Nous sommes à la veille d’un quart de finale « piégeux » face à Nanterre, et la SIG semble être l’équipe en forme de cette fin de saison. Quel regard portez-vous, dès avant les playoffs, sur la saison 2017-18 ?

Ecoutez, d’abord, je pense être le président qui a le plus d’expérience en matière de playoffs… Vous comprendrez donc que mes commentaires en la matière restent très prudents. Je pense que nous avons cette année une très bonne équipe. (Il hésite) Dont le principal adversaire est elle-même. On l’a très bien vu après la défaite face à l’AEK, où mon équipe a coulé… Elle s’est très bien reprise ensuite, mais c’est la crainte que je peux avoir. Ensuite, Nanterre, c’est Nanterre ! Mais même Pau est un quart piégeux pour Monaco, vous savez… Tous les quarts sont difficiles ! C’est bien plus facile en 5 manches qu’en 3. Rappelez-vous l’an dernier, nous avons perdu le premier match à domicile face à Pau. Heureusement, nous avons gagné là-bas, mais nous n’étions pas très fier en y allant ! Il y aura donc nécessairement une surprise, comme tous les ans.
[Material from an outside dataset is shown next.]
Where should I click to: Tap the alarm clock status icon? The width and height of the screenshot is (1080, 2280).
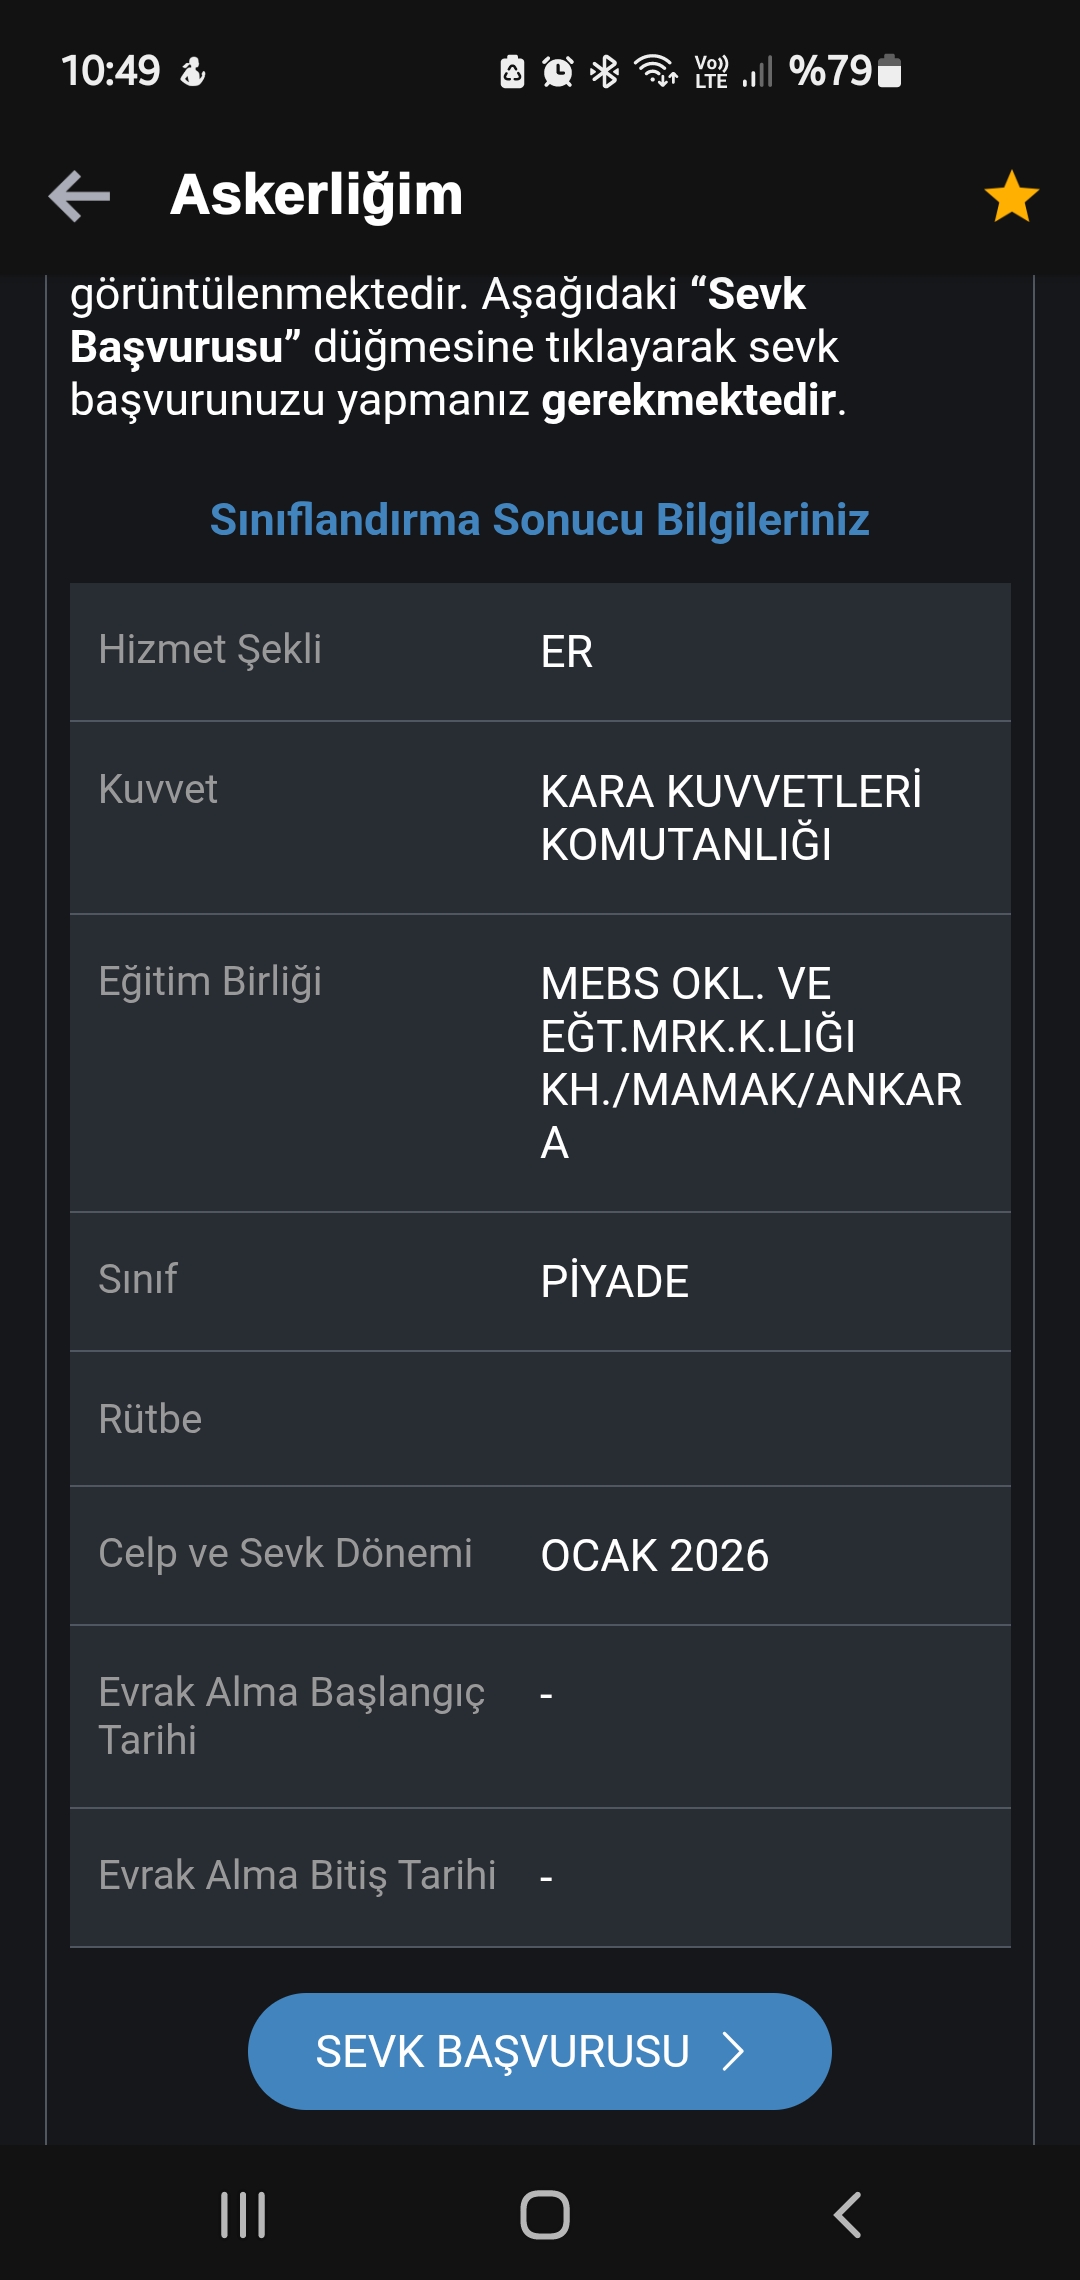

Après 5 finales perdues, est-ce que remporter le titre devient une urgence pour la SIG ?

(Longue pause) Ecoutez, il est évident qu’on veut le titre. Ne pas le dire serait faire de la langue de bois. Bien sûr qu’après 5 finales perdues, on veut le titre. Mais on est aussi très bien placé pour savoir que c’est difficile de gagner une finale.

En fin de cycle à l’été 2016, Vincent Collet semble à nouveau s’inscrire dans la durée autour du projet SIG. Confirmez-vous ?
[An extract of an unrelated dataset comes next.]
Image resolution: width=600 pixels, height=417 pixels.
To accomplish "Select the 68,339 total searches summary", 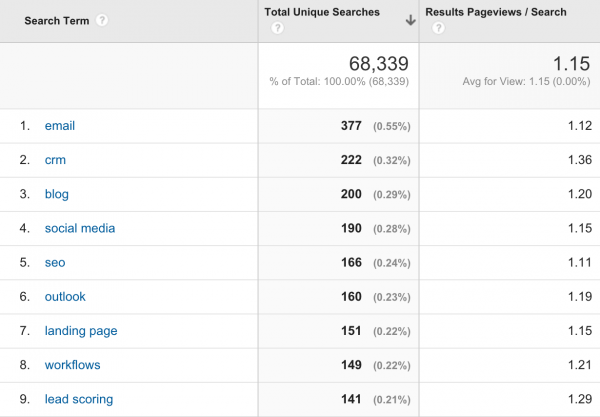I will 378,64.
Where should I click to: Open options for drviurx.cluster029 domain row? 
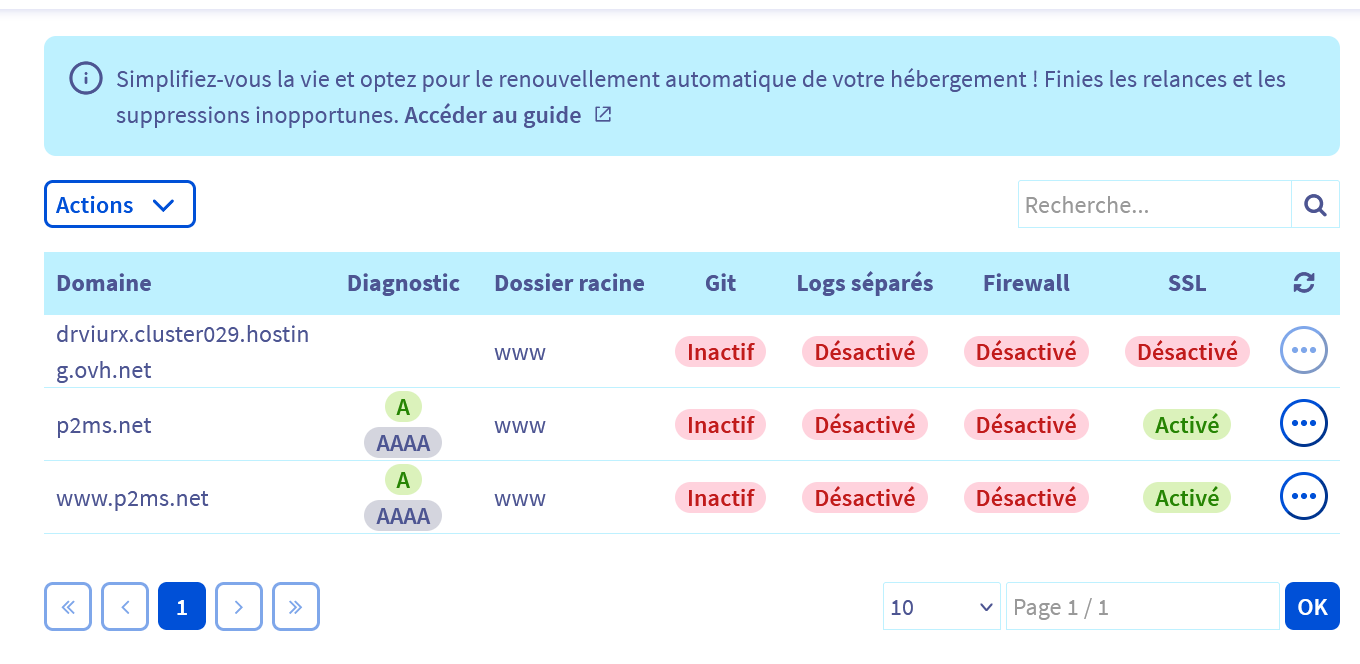coord(1303,351)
Je confirme complètement. En 2016, Vincent avait d’autres envies, ce que je comprends tout à fait. Il s’est passé ce qui s’est passé. Et aujourd’hui, Vincent est totalement associé au projet. Il est même venu avec moi, la semaine dernière, pour rencontrer Jordi Bertomeu. Ce n’est pas un hasard. Il a un contrat jusqu’en 2020, mais nous avons pour intention de travailler bien plus longtemps ensemble.